Marathon Editing Brings New Rigor to Wikipedia Physics

In the Simons Foundation’s first Wikipedia edit-a-thon, dozens of physicists spend a morning mass-editing the online encyclopedia

FIXING PHYSICS: Group leader Amar Vutha (left, wearing lanyard) works with his team to edit pages on optical lattices and quantum optics. Credit: Jim Tracey
FIXING PHYSICS: Group leader Amar Vutha (left, wearing lanyard) works with his team to edit pages on optical lattices and quantum optics. Credit: John Tracey

COLUMBUS, Ohio — A gathering of hundreds of physicists represented a perfect opportunity. They had come to this university town for an American Physical Society (APS) meeting, and so the Simons Foundation, seizing the chance to tap their collective wisdom, launched its first edit-a-thon aimed at improving the quality of physics information on Wikipedia.

The goal was relatively modest: Work on 30 or so physics pages that suffered from either a lack of content or a lack of accurate content. In all, some two dozen physicists stepped up for the three-hour editing session on a Monday afternoon in June.

Wikipedia editing is generally simple. After creating an account, users are able to go to virtually any page and begin marking up entries. A “sandbox” training area enables users to practice creating hyperlinks, citations and other page attributes without the edits going live.

A three-hour edit-a-thon would not allow time for such practice, however. Fortunately, the three group leaders — Maxwell Parsons of Harvard University, Amar Vutha of York University in Toronto, and Brandon Rodenburg of the Rochester Institute of Technology in New York — were Wikipedia-savvy. Recruited through social media, an ad on the APS website and informal networking, they trained ahead of time (in exchange for the foundation covering their meeting registration fee) and made the participants feel comfortable. Wikipedia’s site also helped volunteers with online tutorials. Perhaps the most useful resource was “The Wikipedia Adventure,” which covered the basics of editing pages.

Facilitating the event was Lane Rasberry, a prominent editor of Wikipedia pages. He is also “Wikipedian in residence” at Consumer Reports, which began formally contributing to articles and organizing tutorials for Wikipedia in 2012. For the day’s editing, Rasberry created special access for participants to get around Wikipedia’s restriction of no more than six accounts from a single IP address. Also keeping the edit-a-thon moving was a build-your-own-nachos bar — and beer.

Within 20 minutes the event was in full swing and the room was filled mostly with graduate students and postdocs, sitting at round tables that were covered with laptop computers, notepads and snack food. While some attendees worked solo, others clustered together in groups of four or five, all hunched over one laptop as they crafted a plan for editing a page they all agreed needed work.
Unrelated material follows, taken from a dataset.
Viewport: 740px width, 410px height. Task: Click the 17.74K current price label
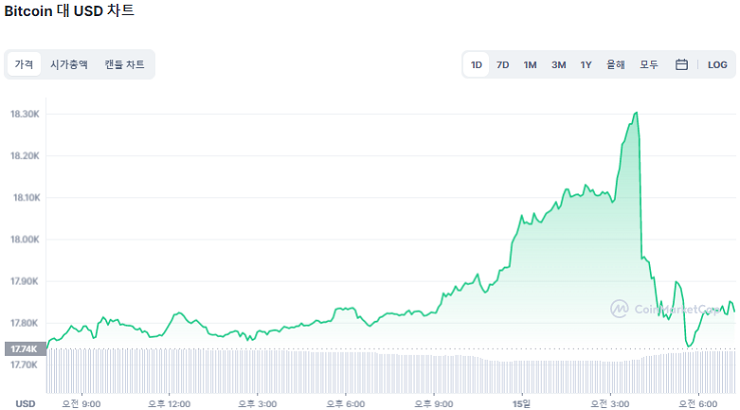(23, 349)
Multiple users can edit the same Wikipedia page simultaneously, so the strategy for most attendees seemed to be group discussion, followed by task delineation and, finally, editing.
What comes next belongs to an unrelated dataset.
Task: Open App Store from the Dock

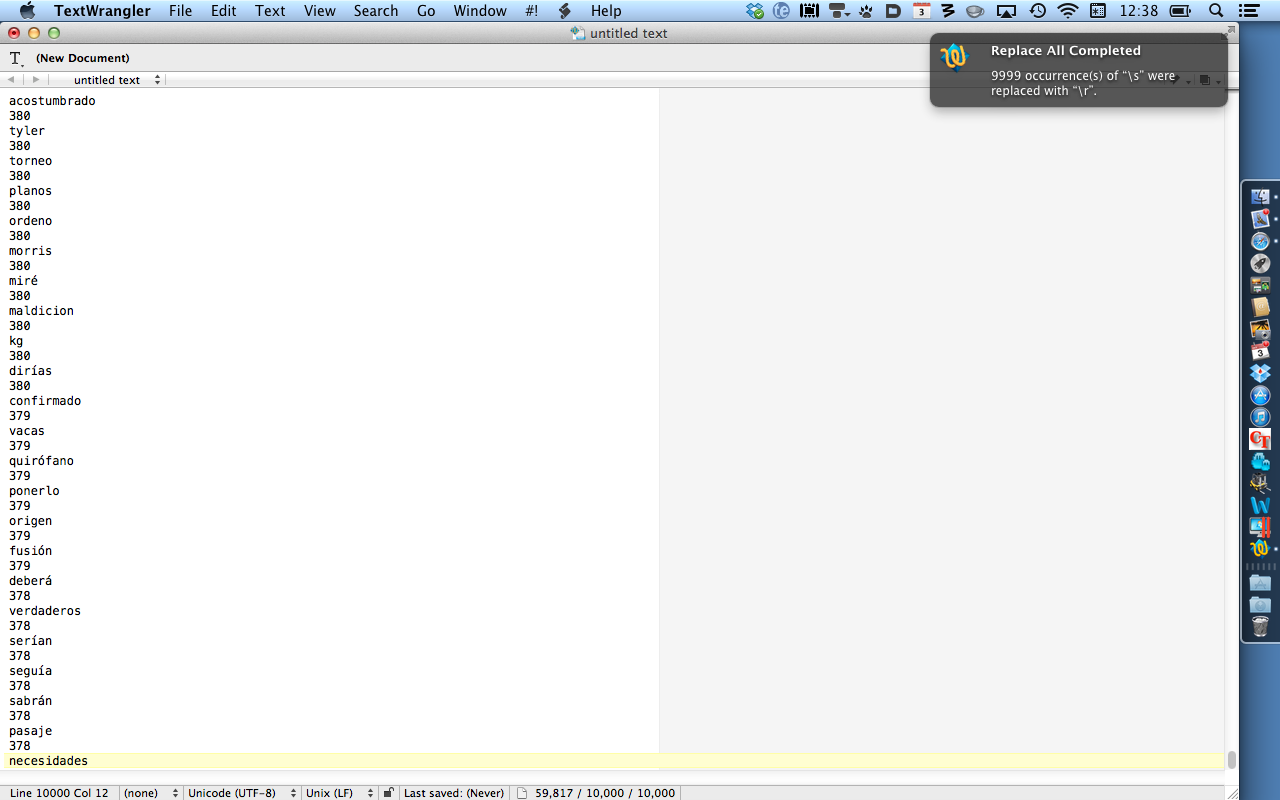Action: point(1260,395)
A specially created Wikipedia “class page” tracked the edits. It could tally, in real time, the total number of edits made, pages edited and pages created. During the event, and in the weeks that followed, the group edited 51 existing physics pages, including Speed of Light, Quantum simulator, and Squeezed Coherent State. They also created four new ones: Quantum Feedback, Sub-Doppler Cooling, Evaporative Cooling, and, fittingly, DAMOP — which stands for the Division of Atomic, Molecular and Optical Physics, the APS department that held the conference.

Rasberry says that most of the edits have “stuck.” Based on past data from articles on similarly esoteric subjects, the “stickiness” of the changes implies that the new content is good and that the editors had a strong understanding of Wikipedia guidelines. “You can conservatively and safely say,” he says, “that the content added is requested and viewed 50,000 times a month.” Not bad for subject areas many would deem inaccessible.

For Vutha, the day was certainly worthwhile. Part of what makes Wikipedia a valuable resource is that its editors, bots and the general public are always monitoring the pages. However, as Vutha puts it, “scientific articles miss out on important parts of this process … because the subject matter is so specialized that most editors don’t feel up to the task of correcting it.” Given the dense topics, they also may just not have the time, he points out: “This is exactly why I think it is important to involve more experts in the process, especially if they are qualified enough to ruthlessly edit, correct and fix articles that no one else wants to touch.”